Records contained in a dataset
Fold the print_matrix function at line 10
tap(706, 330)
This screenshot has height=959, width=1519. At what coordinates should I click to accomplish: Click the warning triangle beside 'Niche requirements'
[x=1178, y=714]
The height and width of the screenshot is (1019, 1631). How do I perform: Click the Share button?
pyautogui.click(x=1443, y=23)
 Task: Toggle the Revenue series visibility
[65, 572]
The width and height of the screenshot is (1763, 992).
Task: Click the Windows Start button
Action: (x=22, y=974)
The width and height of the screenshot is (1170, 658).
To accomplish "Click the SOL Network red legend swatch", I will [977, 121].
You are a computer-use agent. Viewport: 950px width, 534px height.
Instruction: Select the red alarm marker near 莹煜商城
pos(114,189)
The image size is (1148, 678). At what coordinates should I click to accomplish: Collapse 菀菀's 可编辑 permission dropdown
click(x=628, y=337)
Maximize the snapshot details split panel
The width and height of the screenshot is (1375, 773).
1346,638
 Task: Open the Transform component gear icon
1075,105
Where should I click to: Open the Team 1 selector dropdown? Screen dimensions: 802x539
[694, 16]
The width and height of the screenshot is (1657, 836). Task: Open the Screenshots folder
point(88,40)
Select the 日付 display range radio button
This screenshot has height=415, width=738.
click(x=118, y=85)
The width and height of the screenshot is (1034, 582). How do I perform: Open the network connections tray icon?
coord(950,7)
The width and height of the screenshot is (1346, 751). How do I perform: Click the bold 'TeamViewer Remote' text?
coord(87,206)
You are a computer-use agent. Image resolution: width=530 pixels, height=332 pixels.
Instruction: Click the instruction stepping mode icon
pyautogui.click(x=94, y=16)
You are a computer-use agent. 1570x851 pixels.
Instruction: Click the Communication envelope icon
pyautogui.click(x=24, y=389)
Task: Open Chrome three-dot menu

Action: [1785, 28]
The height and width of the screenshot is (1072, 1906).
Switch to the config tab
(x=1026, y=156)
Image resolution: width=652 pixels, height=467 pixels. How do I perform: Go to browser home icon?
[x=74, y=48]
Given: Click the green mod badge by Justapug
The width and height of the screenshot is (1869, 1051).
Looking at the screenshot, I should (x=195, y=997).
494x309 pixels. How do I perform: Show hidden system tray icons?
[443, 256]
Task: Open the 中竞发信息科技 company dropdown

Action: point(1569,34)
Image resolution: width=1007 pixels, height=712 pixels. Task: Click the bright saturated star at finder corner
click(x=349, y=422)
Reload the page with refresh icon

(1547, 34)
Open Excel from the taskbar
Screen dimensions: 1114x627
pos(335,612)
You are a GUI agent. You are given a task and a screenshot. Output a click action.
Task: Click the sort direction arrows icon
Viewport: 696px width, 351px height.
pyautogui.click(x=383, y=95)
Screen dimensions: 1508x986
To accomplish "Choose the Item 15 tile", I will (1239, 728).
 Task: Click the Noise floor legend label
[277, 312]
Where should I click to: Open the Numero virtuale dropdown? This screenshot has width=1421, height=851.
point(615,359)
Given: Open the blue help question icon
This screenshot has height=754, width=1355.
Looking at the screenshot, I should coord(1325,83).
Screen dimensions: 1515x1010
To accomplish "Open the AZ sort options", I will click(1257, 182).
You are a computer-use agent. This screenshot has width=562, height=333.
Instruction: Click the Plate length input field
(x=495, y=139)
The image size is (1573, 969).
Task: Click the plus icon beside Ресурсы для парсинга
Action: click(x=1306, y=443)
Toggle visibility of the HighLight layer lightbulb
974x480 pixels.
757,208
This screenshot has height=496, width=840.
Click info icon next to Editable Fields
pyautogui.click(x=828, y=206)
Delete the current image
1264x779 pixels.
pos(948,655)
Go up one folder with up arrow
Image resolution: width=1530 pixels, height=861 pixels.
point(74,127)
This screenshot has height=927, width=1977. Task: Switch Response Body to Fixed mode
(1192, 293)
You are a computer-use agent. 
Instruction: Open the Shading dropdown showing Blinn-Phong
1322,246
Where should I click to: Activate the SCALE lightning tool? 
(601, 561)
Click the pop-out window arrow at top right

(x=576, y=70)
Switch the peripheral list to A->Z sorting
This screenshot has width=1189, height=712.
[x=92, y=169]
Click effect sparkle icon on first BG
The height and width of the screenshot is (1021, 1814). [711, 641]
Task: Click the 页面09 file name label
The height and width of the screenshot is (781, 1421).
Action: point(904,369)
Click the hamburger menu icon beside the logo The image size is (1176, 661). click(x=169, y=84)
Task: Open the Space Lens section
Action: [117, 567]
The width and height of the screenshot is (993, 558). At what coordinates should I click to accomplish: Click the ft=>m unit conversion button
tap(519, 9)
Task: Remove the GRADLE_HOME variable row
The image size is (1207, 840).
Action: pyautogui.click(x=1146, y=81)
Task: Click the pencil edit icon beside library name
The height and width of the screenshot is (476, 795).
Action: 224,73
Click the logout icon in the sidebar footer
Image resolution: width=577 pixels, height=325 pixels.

Aim of the exercise: All lines above that contain the word "computer" are to be copied.

Expected output:
You are a computer-use agent. Viewport: 950px width, 534px height.
You are a computer-use agent. Image resolution: width=530 pixels, height=332 pixels.
You are a computer-use agent. 1570x851 pixels.
You are a computer-use agent. This screenshot has width=562, height=333.
You are a computer-use agent. 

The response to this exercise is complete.